Expectations for Modest Outcomes
Strategic analysts expect symbolic progress rather than structural breakthroughs. CSIS anticipates modest outcomes focused on extending the trade truce and institutionalising a Board of Trade mechanism for ongoing negotiation. Wendy Cutler, a former US trade negotiator, told The Wire China that Washington has effectively abandoned efforts to reshape China’s economic model: “This is a realistic approach. It’s futile to come up with rules to reset the relationship and open these markets.”
Defense Secretary Pete Hegseth announced April 16 that Beijing provided high-level assurances it would not send weapons to Iran, explicitly ruling out surface-to-air missiles—a commitment that suggests China views energy market stability as aligned with its interests. Yet the Iran ceasefire remains fragile, and any resumption of conflict would immediately test whether symbolic diplomatic progress translates to substantive coordination.

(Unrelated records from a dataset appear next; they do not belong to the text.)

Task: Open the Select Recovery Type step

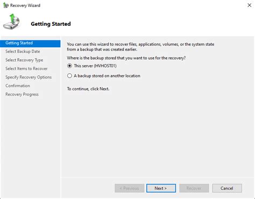Action: tap(24, 60)
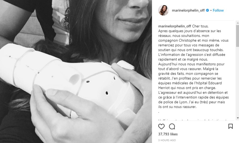Open the marinelorphelin_off username in the header

click(x=188, y=10)
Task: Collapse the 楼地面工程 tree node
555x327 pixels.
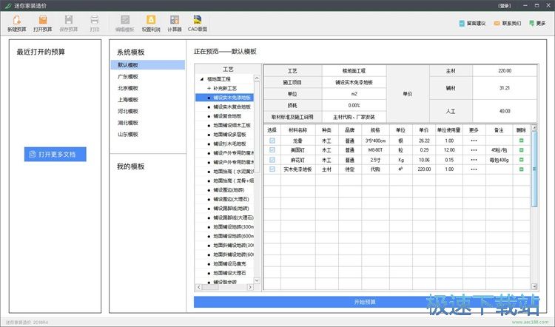Action: pyautogui.click(x=201, y=78)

- Summit arrives as Strait of Hormuz blockade disrupts 20% of global oil supplies, creating mutual incentive for trade stability
- Trump approved conditional AI chip exports in January while Congress pushes MATCH Act to tighten manufacturing equipment controls
- Taiwan arms sales ($14 billion pending) and Jimmy Lai detention remain flashpoints with no clear path to resolution
- October 2025 trade truce faces legal constraints after Supreme Court tariff ruling
- Analysts expect Board of Trade announcement and agricultural purchases rather than structural concessions
What to Watch
Monitor whether Beijing commits to specific soybean purchase volumes or rare earth export volumes—concrete figures would signal genuine follow-through on the Busan framework. The fate of the pending $14 billion Taiwan arms package offers a clear measure of whether Trump traded security commitments for economic concessions. Watch for any language around a return Xi visit to Washington later in 2026, which would indicate both sides view the relationship as manageable rather than adversarial. Finally, track whether Trump announces relief from the Section 122 global tariff or simply reaffirms existing rates—the former would require Congressional acquiescence the administration may not have secured.
Oil Markets will react immediately to any Iran-related statements. If Trump and Xi announce coordination on Strait security or ceasefire enforcement, expect volatility to ease; absence of such language signals continued energy market risk.